Operators building agentic AI products (coding assistants, research agents, multi-tool workflows) should profile their end-to-end latency stack — they may find CPU-bound bottlenecks dominating user-facing performance. Investing in GPU upgrades alone will yield diminishing returns for complex orchestration workloads where CPU accounts for 90%+ of latency.

Architect for the Right Workload Type

The latency profile shifts dramatically by use case. A simple chatbot is ~80% GPU-bound; complex orchestration is ~95% CPU-bound.

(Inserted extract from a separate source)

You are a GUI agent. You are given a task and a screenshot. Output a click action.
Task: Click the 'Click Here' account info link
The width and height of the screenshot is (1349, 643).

Teams should match their infrastructure and optimization priorities to the specific workload type they are shipping, not apply a one-size-fits-all AI infrastructure playbook.


6. Overlooked Insights

Georgia Tech as an Emerging AI Infrastructure Research Node

Georgia Tech is co-credited alongside Morgan Stanley and Intel as a source for this data — a signal that academic institutions are generating commercially relevant AI systems research that is moving markets and informing institutional investment theses. This is an underappreciated source of early-signal research for investors tracking AI infrastructure trends.

"Directional Estimates" Caveat Is Materially Important

The chart footnote notes these are "directional estimates by MS Tech Research, not measured benchmarks" — meaning the precise splits carry uncertainty. The direction of the trend (CPU dominance scaling with workload complexity) is the signal; investors should be cautious about treating the exact percentages as hard engineering specifications.